I get asked quite often about how I approach fingerstyle guitar arranging, and suddenly – this simple idea came to mind.
I hope this gives you a little “AHA!” moment – to brighten your day.
Disclaimer – there is always “more than one way to do it”. Here’s one approach that I use, 90% of the time.
The Dark Ages Way of Guitar Arranging
Most guitarists come out of a “chord” approach, which leads to picking patterns on the chord, and ultimately “jimmying” little melodies on top.
For example, if you are playing an open position C chord, you sooner or later mess around with lifting your first finger on & off the B string, or using your pinky on the high E string.
If you have done this, you know what I am talking about.
In order to understand the way I approach arranging – you have to throw away this “jimmying melodies on top of the chord” idea completely!
The New Age, Enlightened Way of Guitar Arranging
Melody is king. What do I mean by this?
Please understand, I grew up on Jimmy Page guitar solos (when I had hair I wanted to be him) and later fell in love with George Benson – and Wes Montgomery – not to mention all the jazz greats (horn players, pianists, singers, etc)
When a melody is played by someone who is playing melody ONLY (forget about fingerstyle for a moment), it has to posses certain qualities:
- The Blues Feel (depending on context)
- Proper Rhythmic Accents for the Style
- Delicious Fat Tone and Touch
- Touches listeners hearts
Melodies have to “sing”. There is a HUGE difference in playing a single line melody that makes people’s hearts sing vs “plunking out the notes.”
You may need to get up (oh no I’m scared) past the 4th fret!
So – imagine that you are playing LEAD guitar, melody only – and you have to pour your heart into a melody, bending strings, sliding – making it sing. Yes, you may have to practice a melody a LOT to find your “interpretation”.
Examples, off the top of my head, of “lyrical melody playing”:
- George Benson – “Breezin” & “This Masquerade”
- Wes Mongomery – “What’s New”, “Portrait of Jennie”
- Jimmy Page – “Stairway To Heaven”, “Since I have Been Loving You”
None of these are icy cold, precise melody statements. They all touch the heart and have “love” woven in an ingredient.
Step 1 – Get Your Melody ‘Singing’
This is your starting point – play a melody with no accompaniment. Make it sing…break all the rules your teacher told you.
For example, does it “sound” better on the B string, but is it easier on the E string?
Make the choice that sounds better, sings and will move the heart – rather than the easy and convenient one.

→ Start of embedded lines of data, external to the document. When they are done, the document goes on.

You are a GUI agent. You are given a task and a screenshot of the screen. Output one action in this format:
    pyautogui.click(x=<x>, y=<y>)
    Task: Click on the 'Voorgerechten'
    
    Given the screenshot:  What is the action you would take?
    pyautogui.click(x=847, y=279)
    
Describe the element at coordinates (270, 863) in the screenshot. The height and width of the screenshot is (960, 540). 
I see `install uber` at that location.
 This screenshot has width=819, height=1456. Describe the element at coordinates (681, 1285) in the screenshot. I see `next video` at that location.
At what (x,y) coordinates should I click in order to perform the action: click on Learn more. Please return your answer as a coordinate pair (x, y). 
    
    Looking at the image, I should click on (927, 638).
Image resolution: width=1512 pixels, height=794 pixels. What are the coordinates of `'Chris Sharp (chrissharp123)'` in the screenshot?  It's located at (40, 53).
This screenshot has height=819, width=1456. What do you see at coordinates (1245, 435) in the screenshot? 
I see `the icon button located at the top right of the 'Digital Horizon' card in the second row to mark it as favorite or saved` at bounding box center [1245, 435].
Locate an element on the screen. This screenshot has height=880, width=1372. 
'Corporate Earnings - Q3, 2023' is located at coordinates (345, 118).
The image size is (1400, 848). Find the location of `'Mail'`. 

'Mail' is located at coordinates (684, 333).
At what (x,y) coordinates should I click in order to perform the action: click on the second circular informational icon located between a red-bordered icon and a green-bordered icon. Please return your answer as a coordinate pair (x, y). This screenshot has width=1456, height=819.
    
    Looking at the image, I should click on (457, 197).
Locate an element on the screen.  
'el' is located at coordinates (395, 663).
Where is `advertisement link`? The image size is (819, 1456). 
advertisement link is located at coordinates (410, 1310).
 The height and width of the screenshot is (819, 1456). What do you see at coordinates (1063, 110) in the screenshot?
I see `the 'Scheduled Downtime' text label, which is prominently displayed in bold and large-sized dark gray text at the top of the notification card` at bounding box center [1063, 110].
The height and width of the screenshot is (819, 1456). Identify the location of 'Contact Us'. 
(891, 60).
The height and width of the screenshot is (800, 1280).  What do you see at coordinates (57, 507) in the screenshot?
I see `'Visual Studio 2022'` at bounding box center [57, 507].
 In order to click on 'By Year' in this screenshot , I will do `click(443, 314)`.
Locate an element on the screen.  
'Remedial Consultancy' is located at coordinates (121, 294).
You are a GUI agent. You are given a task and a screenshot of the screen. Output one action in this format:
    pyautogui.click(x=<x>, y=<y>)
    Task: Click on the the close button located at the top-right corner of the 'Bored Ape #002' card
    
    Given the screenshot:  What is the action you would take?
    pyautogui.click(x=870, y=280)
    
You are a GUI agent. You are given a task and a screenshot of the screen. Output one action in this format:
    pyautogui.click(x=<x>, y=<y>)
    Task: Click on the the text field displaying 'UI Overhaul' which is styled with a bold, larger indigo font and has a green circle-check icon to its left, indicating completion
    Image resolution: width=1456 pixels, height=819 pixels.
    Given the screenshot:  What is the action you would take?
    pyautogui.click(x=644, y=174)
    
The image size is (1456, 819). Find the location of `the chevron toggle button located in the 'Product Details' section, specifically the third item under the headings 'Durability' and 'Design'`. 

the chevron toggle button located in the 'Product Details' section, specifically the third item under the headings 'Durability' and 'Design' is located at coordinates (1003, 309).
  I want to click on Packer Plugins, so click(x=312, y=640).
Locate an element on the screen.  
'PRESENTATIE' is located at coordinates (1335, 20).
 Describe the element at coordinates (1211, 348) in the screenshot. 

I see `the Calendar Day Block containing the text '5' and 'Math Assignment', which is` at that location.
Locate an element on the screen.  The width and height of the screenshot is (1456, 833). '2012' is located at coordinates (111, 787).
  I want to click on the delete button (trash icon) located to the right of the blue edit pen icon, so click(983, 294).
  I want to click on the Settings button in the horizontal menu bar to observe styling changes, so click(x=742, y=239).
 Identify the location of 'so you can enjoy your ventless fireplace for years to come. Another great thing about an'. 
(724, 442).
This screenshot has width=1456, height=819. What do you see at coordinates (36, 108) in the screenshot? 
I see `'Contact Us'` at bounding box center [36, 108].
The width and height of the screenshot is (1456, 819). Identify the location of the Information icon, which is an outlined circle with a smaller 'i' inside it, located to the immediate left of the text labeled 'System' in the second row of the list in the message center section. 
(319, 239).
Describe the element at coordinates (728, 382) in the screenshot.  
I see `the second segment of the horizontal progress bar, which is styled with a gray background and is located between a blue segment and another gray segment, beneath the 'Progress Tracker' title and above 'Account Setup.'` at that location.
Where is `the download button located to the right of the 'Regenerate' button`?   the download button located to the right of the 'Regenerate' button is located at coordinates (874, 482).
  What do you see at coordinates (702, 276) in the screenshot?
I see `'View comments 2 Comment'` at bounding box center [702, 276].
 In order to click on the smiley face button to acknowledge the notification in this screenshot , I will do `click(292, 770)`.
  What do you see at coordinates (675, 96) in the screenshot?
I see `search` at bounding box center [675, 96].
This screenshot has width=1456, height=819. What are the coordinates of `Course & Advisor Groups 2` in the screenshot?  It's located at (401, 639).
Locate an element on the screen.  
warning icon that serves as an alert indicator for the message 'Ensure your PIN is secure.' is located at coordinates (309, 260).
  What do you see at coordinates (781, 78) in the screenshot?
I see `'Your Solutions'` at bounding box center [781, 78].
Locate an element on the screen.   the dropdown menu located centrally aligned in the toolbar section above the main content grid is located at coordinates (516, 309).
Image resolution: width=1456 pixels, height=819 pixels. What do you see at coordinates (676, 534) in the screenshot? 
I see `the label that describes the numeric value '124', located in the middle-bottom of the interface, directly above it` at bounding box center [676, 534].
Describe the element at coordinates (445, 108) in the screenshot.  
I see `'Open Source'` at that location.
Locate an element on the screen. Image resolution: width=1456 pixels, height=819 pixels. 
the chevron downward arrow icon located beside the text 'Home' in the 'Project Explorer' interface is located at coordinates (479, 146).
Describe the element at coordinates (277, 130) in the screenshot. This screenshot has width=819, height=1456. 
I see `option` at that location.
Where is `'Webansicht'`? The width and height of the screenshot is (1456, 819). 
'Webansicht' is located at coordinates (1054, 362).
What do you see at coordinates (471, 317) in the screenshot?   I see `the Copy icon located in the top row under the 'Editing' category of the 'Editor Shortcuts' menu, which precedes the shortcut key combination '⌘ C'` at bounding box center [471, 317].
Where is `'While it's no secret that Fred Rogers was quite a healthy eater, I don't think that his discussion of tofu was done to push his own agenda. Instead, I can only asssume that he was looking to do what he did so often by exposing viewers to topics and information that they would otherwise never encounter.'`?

Listen to your own playing with your heart – not your head.
Oh – and are you playing the rhythmic accents exactly where you what them?
Yes, syncopations and exact phrases are hard to figure out….but don’t cop out!
Get that melody sounding as much like the original as possible – or as close to your intention. Don’t settle!
No matter how incredible your “arrangement is” – if you leave out the crafting and playing of a great melody – your arrangement will fall flat on it’s face.
Many fingerstyle players do not pay enough attention to this.
Step 2 – Your Bass Desires
Now comes the part where you use any finger available or open string to try and grab the bass note of the chord on (lets say) beat one of every measure – WHILE playing that lyrical loving melody.
Don’t go for chord shapes. Do go for lyrical melody – with a bass note added.
The more this comes into focus, see if you can plop out a rhythm with the right hand thumb, against the melody. Some combinations may be rhythmically tricky.
You may need to look for new left hand fingering solutions for the melody – but do your absolute best to retain the feel.
Step 3 – Fill the Middle
Without losing the lyrical quality in the melody, and keeping a firmness in the bass now you’ll look for possible places to play one or two notes of a chord in the middle.
The middle is “subservient.” Imagine if you spoke all the time (the melody) and had a servant by your side constantly saying “yes” in the pauses. That’s what the middle does!
Step 4 – Put it on a low flame, and let your soup “cook”!
The top, middle and bottom will come into focus slowly. Go for your unique blend of lyrical melody, groove, middle, and comfort.
The separate parts will start to “blend” and it will start sounding like an arrangement.